It’s another one of those days. But not one of those days in which there are too many customers and too little time and no one else I could call to help out–no, it’s one of those days that makes me choose between safety, or fighting back.
Maybe I read too many adventure and fantasy novels, but while the sensible part of me is scared to death, the rest of me screams for me to fight back.
And if I don’t do something fast, Audrey certainly will.
Tapping her wrist to tell her you’d better not do anything stupid and trying to ignore the fact that I’m doing something stupid in an attempt to keep her from doing something stupid, I slowly stand up, keeping my hands where the robbers can clearly see them. “Is there a problem?” I ask, keeping my voice light and non-threatening. One of the masked robbers scowls at me.
“Shut up, sweetheart, this is real life.” The smallest of the three–the one behind the register–a full head and shoulders shorter than me–looks up and whips his gun up, his hands shaking. He’s clearly intimidated by my height–the next tallest is still two inches shorter than me. It’s obviously the kid’s first time doing anything illegal. Is he just another innocent, pulled in by bad company? I may never find out. Even if that sentence doesn’t turn out to be ominous.
“You probably shouldn’t be doing that,” I keep talking, moderating my voice to a carefully measured soft cadence. I have never tried this before on a scale like this, but if it works on angry fellow students trying to keep me from getting to my car, it might at least make these guys less tense. “It’s not right, and it’s not really a good idea, either.” If these guys realize that Starlight is one of the people in the cafeteria–I don’t know what will happen. Keeping my thoughts to myself, I congratulate the crooks on their poor timing. “This is my employer’s livelihood, sir. Whatever problem you’re having, there has to be some other way out. I might be able to help.” I can feel my heartbeat racing and try to moderate the adrenaline. If I don’t keep breathing evenly, it’s only a matter of time–I could potentially do serious damage to the minds of everyone in this room if I get too upset.
I hate being a rational animal. Staying safe would be so much easier if I could just rationalize, rather than having to contend with defensive instincts as well.
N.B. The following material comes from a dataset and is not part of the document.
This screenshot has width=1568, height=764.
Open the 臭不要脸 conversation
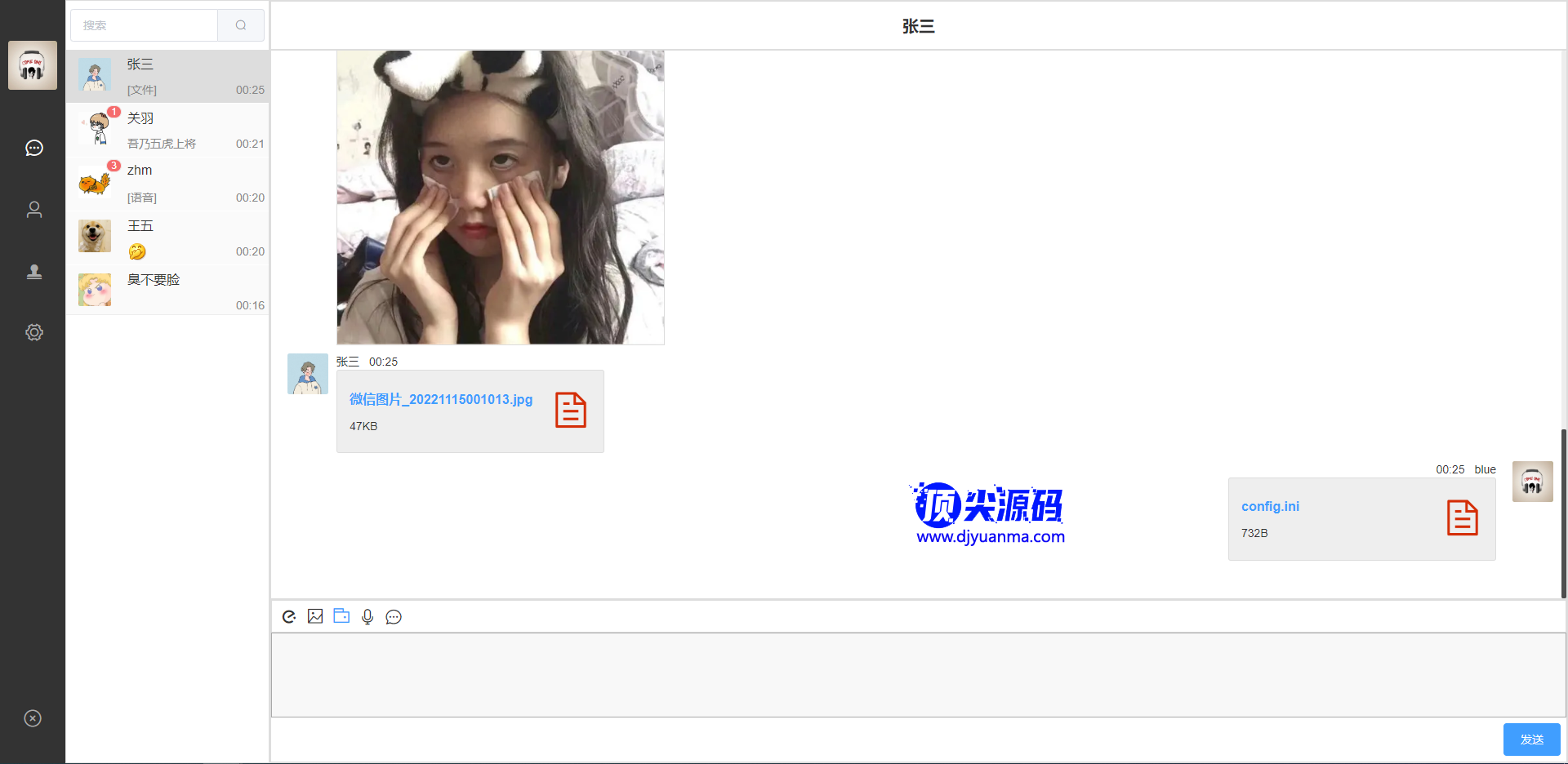pos(167,291)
Given the guns, I’m definitely feeling threatened enough.
One of the three thugs grabs Rebecca from her seat, as their leader waltzes over and kisses me lightly on the lips. It’s not even a very invasive kiss, not even enough to qualify as an assault–maybe–but it’s very kind of him to remind me that I’m not in control of the situation and never was (even if I did succeed in defusing it somewhat, which is questionable.) “Have a good night, baby,” he says, and then marches out the door.
Wonderful. I was only trying to help, and I’ve inadvertently set up a hostage situation with people who aren’t interested in being talked down. I take a deep breath and glance around the room.
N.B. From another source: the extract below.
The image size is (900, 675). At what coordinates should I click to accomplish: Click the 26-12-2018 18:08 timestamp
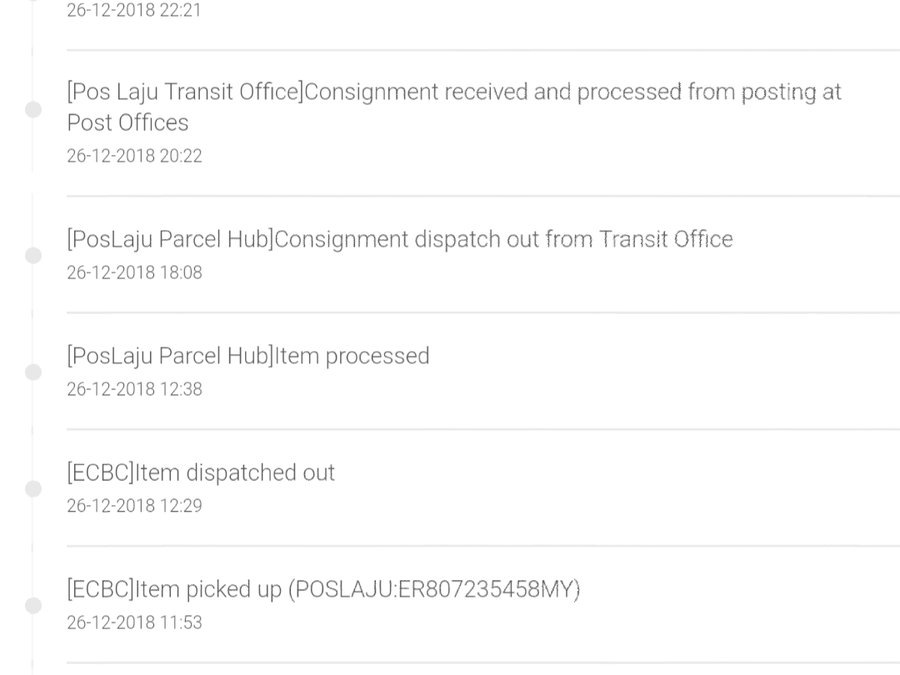[x=134, y=273]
Starlight: Wanted to get enough room to engage the men without threatening civilians–is now free to move with them outside, in the deserted park. She’s about to start moving, but I have a few milliseconds to decide what to do.
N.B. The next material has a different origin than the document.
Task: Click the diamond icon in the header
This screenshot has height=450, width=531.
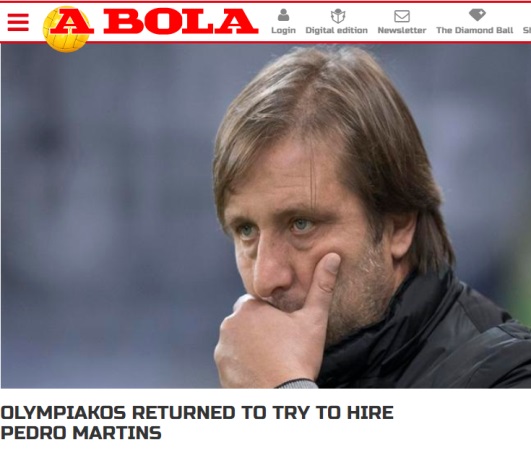Action: [x=477, y=15]
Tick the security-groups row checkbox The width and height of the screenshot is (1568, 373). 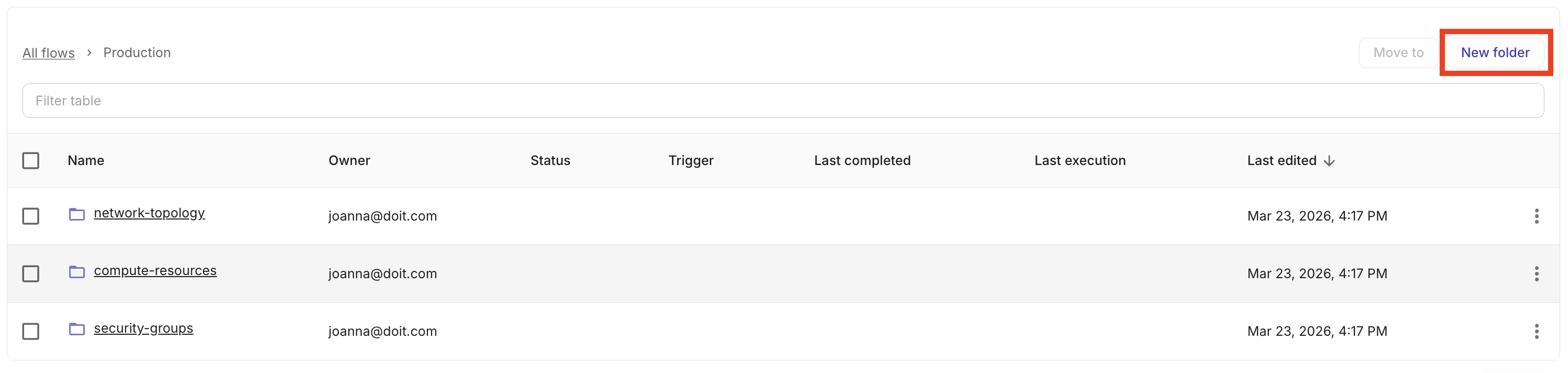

Audrey: Angry. (I’ll have to watch out for that, or her anger will become mine.) She’s perfectly right in thinking it’s all my fault, because it is.
Saxon: Perhaps a little shocked. (Her emotions are rather foreign to me, almost as if they’re coming across through a filter, which is certainly unusual, though probably not anything really bizarre.) Currently trying to figure out the best way to take these guys down.
And they are going down.
All of us are determined. We’re not about to just let those men come in and snatch someone from under our noses. If altruism has not brought us together, then pride certainly has unified us in purpose.
I draw myself up. “Rebecca is going home safe, and on time, tonight.” I make sure to make eye contact with each of them, to get my sincerity and determination across. “Starlight, you have the experience no one else does. What do we do next?”